Records drawn from a dataset:
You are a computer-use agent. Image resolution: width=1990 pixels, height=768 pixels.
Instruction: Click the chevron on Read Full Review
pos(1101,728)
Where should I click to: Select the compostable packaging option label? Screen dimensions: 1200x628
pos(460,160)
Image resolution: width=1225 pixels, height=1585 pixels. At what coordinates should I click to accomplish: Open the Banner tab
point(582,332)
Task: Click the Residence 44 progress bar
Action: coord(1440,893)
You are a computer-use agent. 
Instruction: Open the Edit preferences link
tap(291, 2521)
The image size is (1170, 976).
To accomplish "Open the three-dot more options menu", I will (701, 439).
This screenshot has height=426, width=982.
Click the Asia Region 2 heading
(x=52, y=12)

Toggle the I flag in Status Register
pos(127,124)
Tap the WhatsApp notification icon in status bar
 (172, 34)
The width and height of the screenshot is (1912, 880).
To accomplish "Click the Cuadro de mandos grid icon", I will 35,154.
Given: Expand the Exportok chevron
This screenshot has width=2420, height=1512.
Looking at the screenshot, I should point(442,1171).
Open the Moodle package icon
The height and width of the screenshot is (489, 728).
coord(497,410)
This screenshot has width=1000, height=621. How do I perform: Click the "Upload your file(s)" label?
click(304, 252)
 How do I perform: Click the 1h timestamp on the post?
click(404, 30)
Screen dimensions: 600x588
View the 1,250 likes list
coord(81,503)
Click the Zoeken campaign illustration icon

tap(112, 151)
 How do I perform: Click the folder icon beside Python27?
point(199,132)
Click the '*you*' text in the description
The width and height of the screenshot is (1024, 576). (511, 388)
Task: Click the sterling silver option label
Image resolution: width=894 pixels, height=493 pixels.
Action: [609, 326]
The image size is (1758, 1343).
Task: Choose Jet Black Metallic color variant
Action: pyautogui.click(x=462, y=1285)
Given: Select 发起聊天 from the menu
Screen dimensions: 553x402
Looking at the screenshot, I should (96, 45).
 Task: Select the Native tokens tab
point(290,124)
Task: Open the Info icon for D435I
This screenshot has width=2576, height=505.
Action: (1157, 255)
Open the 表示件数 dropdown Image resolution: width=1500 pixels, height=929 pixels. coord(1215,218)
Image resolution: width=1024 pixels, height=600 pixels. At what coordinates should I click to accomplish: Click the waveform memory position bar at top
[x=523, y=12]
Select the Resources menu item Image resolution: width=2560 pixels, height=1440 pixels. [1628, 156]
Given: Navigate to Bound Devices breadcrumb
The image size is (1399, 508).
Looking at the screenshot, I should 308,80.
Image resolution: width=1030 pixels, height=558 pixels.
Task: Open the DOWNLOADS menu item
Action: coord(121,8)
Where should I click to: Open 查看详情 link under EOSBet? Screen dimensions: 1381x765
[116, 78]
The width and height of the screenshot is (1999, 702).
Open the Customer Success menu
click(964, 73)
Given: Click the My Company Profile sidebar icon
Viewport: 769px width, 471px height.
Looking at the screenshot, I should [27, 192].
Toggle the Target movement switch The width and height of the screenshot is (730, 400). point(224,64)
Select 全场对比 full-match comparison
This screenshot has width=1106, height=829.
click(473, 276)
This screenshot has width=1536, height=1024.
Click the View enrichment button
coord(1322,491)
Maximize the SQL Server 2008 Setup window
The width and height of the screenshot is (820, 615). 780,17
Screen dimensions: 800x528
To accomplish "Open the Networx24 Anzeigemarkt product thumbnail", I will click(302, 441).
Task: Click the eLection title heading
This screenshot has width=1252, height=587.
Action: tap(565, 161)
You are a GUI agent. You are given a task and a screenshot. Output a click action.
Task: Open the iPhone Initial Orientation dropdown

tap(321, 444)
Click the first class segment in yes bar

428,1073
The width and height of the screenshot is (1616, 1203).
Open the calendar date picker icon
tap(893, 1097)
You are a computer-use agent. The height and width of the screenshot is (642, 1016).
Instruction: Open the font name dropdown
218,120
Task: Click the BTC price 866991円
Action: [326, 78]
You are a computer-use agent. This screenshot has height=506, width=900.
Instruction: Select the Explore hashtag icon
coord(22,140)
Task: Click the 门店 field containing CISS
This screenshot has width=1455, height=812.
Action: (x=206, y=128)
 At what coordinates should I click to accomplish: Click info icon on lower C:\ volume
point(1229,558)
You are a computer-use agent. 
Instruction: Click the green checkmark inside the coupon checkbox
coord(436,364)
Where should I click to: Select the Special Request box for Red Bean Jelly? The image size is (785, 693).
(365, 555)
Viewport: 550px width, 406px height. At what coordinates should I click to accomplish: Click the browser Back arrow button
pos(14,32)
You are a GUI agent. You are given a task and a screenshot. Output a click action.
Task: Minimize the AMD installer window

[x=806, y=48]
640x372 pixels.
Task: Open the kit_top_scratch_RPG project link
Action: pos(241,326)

TASK BRIEF:
For the word "computer", find all matching lines in the entries above and copy them out.

RESPONSE BELOW:
You are a computer-use agent. Image resolution: width=1990 pixels, height=768 pixels.
You are a computer-use agent. 
You are a computer-use agent. The height and width of the screenshot is (642, 1016).
You are a computer-use agent. This screenshot has height=506, width=900.
You are a computer-use agent. 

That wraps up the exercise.